The bench said: “In this analysis, we hold that the place, suits or venue of judicial inquiry and trial of the offence must logically be restricted to where the drawee bank is located.”
Example: Mr. X who resides in Chennai owes Rs. 1 Lakh to Mr. B who resides in Chandigarh; Mr. X issues a cheque in Delhi in favour of Mr. B. The cheque bounces in Ludhiana (place of bank where the cheque is given by Mr. B) for insufficiency of funds.
According to the earlier law Mr. X could have chosen any of the four places. But by the recent judgment the only place for institution of case would be Ludhiana, i.e. where the cheque has dishonoured at the payee bank which is located in Ludhiana in this example.
Reasons for passing the new law
The rationale behind this change is that the payers majority being businessmen and traders were using extending credit recklessly and due to the leniency in the provision of Section 138, it was being misused in regards to the place of institution, as sometime the payer had no concern with the place where the cheque was issued and to unnecessarily harass the payee cause hardship of place of institution of case according to their convenience.
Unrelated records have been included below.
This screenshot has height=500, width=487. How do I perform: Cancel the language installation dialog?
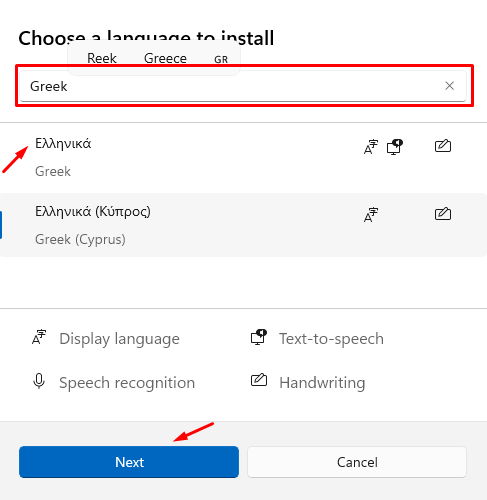(357, 462)
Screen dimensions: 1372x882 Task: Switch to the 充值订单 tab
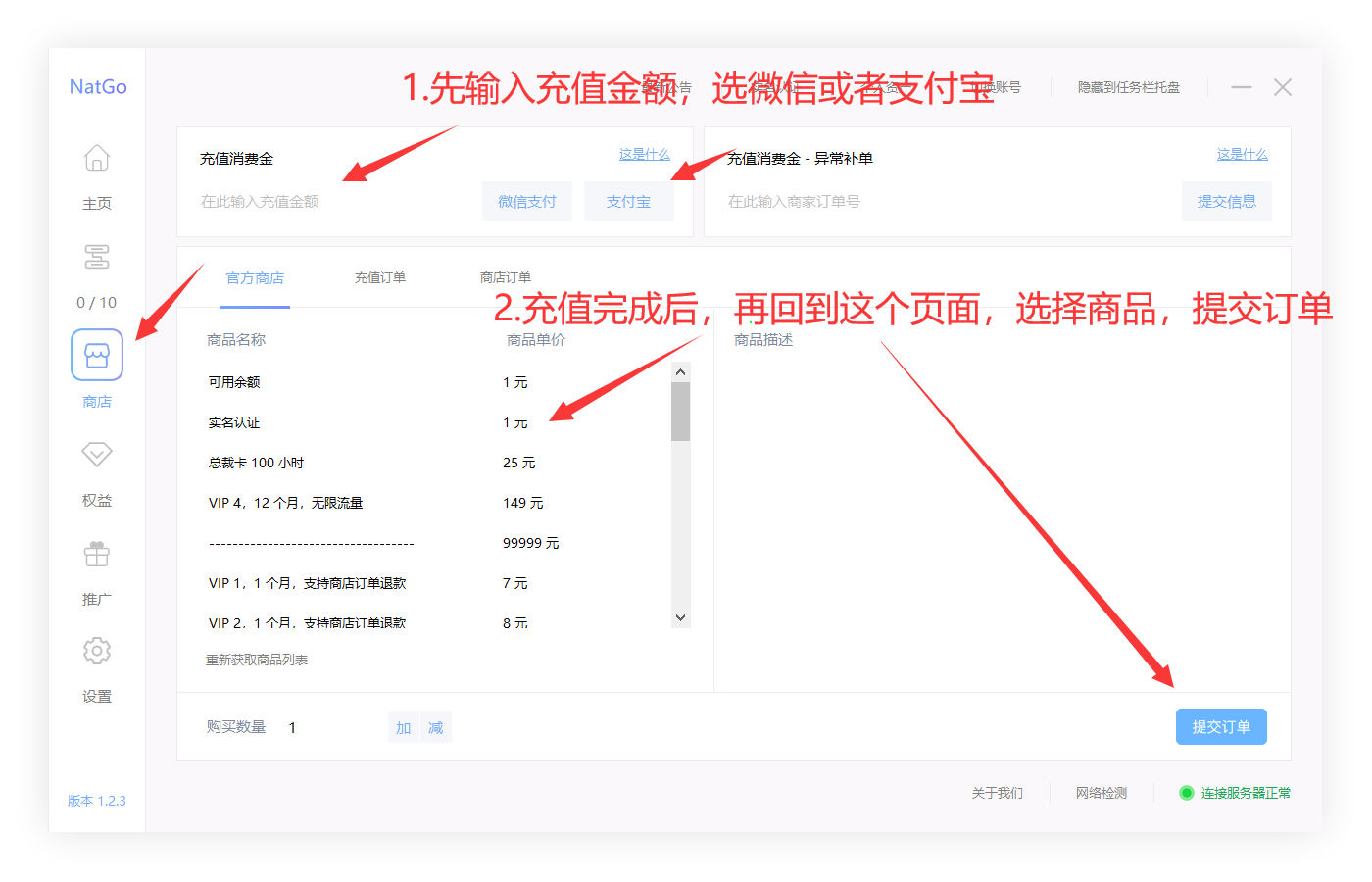tap(380, 277)
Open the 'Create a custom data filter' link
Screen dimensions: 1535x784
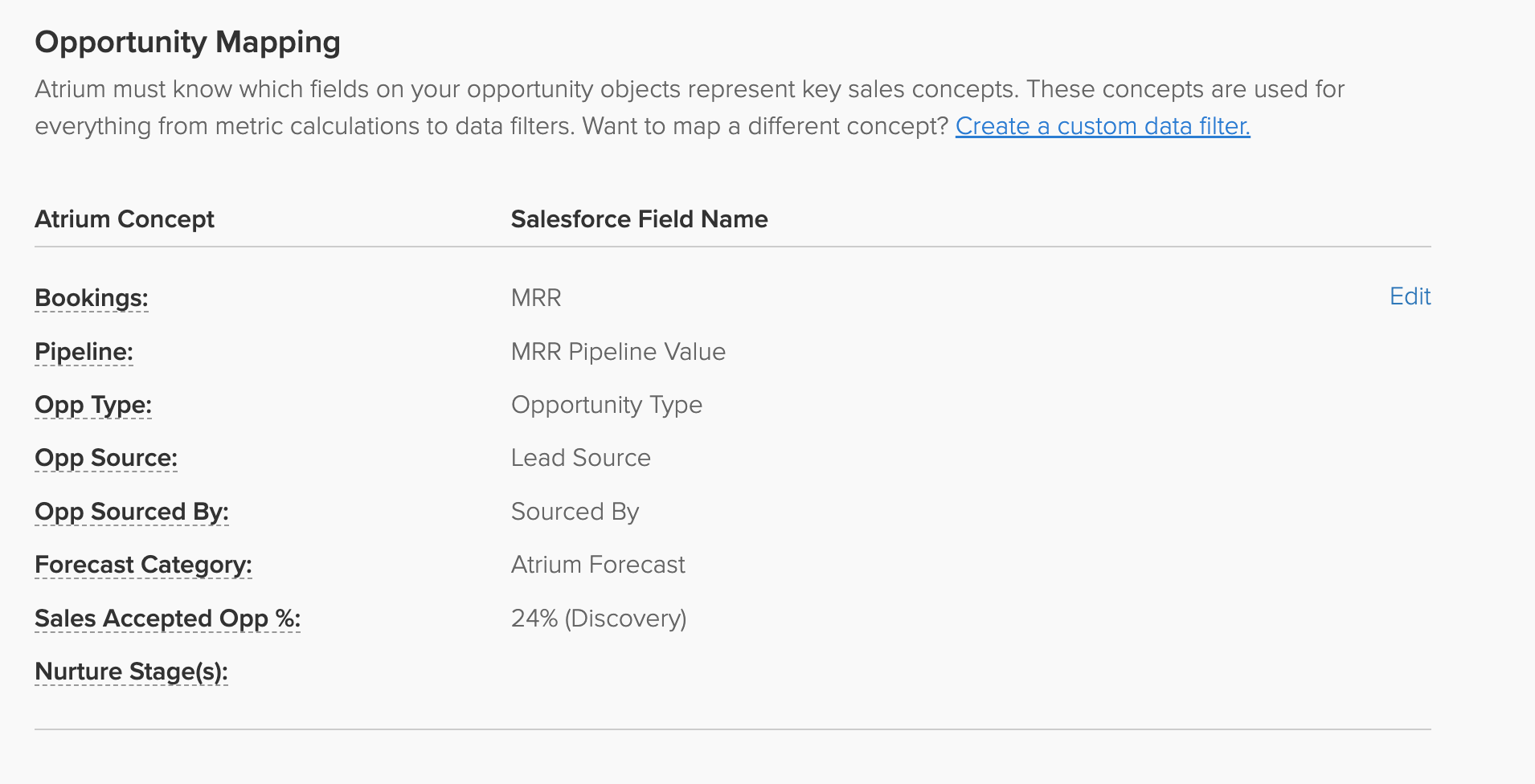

To curb this practice this judgment aims to get to the root of the issue and resolve it by a strict approach so as to discourage the payer from misusing or carelessly issuing cheques. The hardship of traveling to the location of drawee bank is now on the payer.
The change in the existing law shifts the inconvenience and hardship on the payer because now he would have to travel to the place of the drawee bank where the cheque gets dishonored due to insufficiency of funds. Hence, guaranteeing more precaution by the payer at the time of issuing the cheque.